In most plays, audience members sit quietly in their seats and politely keep their thoughts to themselves until they have left the theater. But one upcoming production will encourage engagement, with the audience deciding how the story should end.
"The Defamation Experience," coming to Cal State Bakersfield's Dore Theatre on Tuesday, is part play, part interactive event and part discussion. The courtroom drama about a civil suit between a Jewish real estate developer and an African-American tenant lets the viewers decide the case, then the actors open up the floor for a conversation about biases at the end.
"What's really fun is it's interactive," said Jeanine Kraybill, assistant professor and pre-law adviser in CSUB's political science department. "The audience becomes the jury and engages with the actors and each other."
The play, a stripped-down production written by Todd Logan and performed by a touring company, will explore different areas of biases and how they affect people's lives. Who will the jury be more inclined to believe, and does it have anything to do with any personal prejudices?
"The dynamics of the play uncover racial, ethnic, class and religious biases," Kraybill said. "It looks at these biases and how they play out legally and in society."

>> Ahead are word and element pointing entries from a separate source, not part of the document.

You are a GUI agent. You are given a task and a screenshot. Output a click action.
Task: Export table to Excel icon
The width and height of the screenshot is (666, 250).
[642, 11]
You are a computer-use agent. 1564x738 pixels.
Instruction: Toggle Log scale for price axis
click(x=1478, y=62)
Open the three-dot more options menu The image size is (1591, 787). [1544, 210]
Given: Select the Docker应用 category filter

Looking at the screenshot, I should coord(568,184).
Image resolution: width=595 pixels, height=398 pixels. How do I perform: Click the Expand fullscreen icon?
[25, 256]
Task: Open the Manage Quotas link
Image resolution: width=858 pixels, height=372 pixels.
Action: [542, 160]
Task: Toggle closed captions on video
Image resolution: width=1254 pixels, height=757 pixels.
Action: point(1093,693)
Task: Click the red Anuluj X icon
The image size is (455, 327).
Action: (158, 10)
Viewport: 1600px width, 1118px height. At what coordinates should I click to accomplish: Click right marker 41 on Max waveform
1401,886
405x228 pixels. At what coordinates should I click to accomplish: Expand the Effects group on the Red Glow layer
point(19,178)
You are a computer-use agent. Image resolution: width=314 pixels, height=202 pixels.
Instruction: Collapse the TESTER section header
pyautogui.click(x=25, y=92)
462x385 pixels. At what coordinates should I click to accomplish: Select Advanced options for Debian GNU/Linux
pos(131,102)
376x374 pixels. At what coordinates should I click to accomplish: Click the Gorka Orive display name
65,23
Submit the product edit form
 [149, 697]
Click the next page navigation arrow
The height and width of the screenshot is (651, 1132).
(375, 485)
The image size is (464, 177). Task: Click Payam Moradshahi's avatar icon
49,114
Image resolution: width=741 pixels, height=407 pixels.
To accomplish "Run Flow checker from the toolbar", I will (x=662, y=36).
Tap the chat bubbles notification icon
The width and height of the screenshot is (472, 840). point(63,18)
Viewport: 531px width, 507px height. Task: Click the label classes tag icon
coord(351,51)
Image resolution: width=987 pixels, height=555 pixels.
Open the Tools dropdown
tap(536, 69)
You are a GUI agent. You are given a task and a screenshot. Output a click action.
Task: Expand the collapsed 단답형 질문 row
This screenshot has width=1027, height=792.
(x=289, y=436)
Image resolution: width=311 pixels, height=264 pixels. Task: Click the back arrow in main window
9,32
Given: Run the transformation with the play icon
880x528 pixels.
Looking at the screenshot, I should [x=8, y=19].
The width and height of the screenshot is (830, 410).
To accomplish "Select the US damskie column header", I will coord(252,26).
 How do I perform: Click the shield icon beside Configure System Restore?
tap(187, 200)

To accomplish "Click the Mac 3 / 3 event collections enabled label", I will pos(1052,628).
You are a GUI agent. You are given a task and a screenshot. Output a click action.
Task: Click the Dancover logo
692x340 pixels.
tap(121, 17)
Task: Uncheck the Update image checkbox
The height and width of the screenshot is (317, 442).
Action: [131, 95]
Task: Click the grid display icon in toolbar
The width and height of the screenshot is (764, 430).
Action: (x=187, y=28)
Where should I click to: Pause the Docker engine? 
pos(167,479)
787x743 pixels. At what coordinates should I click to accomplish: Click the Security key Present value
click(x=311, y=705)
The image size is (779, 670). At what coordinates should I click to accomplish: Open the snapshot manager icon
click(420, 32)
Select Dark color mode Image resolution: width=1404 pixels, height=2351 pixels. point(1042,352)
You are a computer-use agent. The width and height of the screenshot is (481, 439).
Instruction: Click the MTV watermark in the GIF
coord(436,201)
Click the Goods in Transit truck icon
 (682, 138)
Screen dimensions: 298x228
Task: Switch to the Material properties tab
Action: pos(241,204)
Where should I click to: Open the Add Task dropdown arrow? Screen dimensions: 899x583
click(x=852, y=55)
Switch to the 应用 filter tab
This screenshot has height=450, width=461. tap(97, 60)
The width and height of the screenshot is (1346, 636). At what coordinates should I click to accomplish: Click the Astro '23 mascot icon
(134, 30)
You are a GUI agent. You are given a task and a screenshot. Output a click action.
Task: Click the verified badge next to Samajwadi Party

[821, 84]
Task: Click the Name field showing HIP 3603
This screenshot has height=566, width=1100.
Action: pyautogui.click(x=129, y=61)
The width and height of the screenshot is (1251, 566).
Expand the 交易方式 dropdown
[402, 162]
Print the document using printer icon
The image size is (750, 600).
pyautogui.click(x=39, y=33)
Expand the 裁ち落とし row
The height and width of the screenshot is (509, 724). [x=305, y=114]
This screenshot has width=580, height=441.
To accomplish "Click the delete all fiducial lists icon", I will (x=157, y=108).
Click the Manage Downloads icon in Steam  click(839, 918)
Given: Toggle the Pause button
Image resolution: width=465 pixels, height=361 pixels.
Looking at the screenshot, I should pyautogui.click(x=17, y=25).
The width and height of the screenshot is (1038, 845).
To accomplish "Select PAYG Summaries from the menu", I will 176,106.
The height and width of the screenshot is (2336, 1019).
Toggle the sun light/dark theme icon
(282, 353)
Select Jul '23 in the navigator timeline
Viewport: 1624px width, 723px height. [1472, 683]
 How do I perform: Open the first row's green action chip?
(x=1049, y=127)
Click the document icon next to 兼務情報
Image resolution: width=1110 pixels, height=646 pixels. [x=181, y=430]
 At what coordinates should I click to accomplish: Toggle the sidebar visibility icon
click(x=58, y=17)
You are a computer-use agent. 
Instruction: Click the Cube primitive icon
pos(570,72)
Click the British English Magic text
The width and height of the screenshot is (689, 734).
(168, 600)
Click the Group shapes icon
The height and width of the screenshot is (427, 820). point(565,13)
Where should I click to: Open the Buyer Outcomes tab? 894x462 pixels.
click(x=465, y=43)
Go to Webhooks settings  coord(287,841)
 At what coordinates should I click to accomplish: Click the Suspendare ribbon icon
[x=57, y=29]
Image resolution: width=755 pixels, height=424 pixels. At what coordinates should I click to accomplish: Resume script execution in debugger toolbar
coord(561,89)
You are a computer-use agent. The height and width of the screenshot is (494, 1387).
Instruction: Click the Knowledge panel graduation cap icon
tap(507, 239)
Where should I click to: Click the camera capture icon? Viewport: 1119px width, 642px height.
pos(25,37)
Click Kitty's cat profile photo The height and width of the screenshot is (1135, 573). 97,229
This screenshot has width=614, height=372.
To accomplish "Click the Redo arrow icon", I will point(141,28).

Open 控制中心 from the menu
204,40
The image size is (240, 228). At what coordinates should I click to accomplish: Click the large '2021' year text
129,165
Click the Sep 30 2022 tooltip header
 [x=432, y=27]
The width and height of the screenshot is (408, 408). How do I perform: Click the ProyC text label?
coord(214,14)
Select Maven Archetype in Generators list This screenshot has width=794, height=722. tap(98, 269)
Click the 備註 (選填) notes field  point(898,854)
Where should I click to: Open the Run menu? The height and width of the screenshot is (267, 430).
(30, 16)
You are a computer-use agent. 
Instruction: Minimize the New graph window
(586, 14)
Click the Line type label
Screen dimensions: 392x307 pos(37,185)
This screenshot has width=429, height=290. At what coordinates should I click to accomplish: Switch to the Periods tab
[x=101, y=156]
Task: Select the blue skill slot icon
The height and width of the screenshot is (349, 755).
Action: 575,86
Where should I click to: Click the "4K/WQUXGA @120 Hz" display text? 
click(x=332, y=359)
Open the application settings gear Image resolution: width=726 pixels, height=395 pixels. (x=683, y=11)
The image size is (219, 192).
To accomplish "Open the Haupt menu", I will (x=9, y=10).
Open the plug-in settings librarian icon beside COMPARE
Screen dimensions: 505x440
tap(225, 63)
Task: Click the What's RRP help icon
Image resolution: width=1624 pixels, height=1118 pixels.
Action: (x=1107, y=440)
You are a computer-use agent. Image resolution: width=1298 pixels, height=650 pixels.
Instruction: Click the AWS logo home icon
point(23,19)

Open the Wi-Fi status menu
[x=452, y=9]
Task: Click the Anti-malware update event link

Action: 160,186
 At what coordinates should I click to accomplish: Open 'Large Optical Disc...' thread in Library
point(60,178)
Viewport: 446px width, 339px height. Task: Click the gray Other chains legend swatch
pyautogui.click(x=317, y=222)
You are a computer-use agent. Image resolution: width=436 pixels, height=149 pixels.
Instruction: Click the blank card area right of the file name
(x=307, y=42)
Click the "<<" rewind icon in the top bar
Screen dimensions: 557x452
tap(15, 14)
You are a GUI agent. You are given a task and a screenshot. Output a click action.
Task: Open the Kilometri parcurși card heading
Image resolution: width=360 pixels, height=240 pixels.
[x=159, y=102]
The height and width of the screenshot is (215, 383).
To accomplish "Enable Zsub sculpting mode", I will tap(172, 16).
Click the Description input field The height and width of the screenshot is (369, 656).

Because the production's schedule quickly gets booked up when a tour is announced, a large and efficient team was needed to get a tour stop here. Members of the Kern County Bar Association Charitable Foundation teamed up with the university's provost office to bring it to Bakersfield, and several local law firms and organizations got on board to help their efforts. The CSUB Pre-Law Society is also helping to host it.
"We got a nice range of community members to help fund and support the play, that way we could open it up to the community," Kraybill said, noting that it's free and open to anyone who wants to go. "It's been truly a community endeavor."
With so many local law offices helping to put the event on (too many to list here), pre-law students in the crowd will have the opportunity to meet with people from a range of careers in the law and interact with them on a professional basis, Kraybill said.
"Kern County has such a dedicated legal community," Kraybill said. "They're really invested in not only doing their jobs really well, but also volunteering their time."
For law students in the crowd, Kraybill hopes the experience will "cultivate a passion for the law," she said. The conversations that arise from the play won't end there, either.
"Myself and other professors, we intend to not have this be a one-time conversation, but carry it into the classroom," Kraybill said. "We intend to have a longer-term conversation and use this as a teaching tool."
The university and its various partners knew students wouldn't be the only ones who might benefit from "The Defamation Experience," so they wanted to open it up to the community.
"We realize that issues of bias impact the larger community," Kraybill said. "An institute of higher learning shouldn't just be for the students, staff and faculty. It's also responsible for providing programming for the community."
Kraybill said it's an important time to be engaged in issues of biases. Though the conversations might be difficult, people are better for them if they can work through their prejudices.
"I hope maybe some of their own biases are revealed and this inspires them to correct them," Kraybill said. "I hope our students are inspired by the play, particularly students who are thinking about a career in the law. I hope their passion ignites."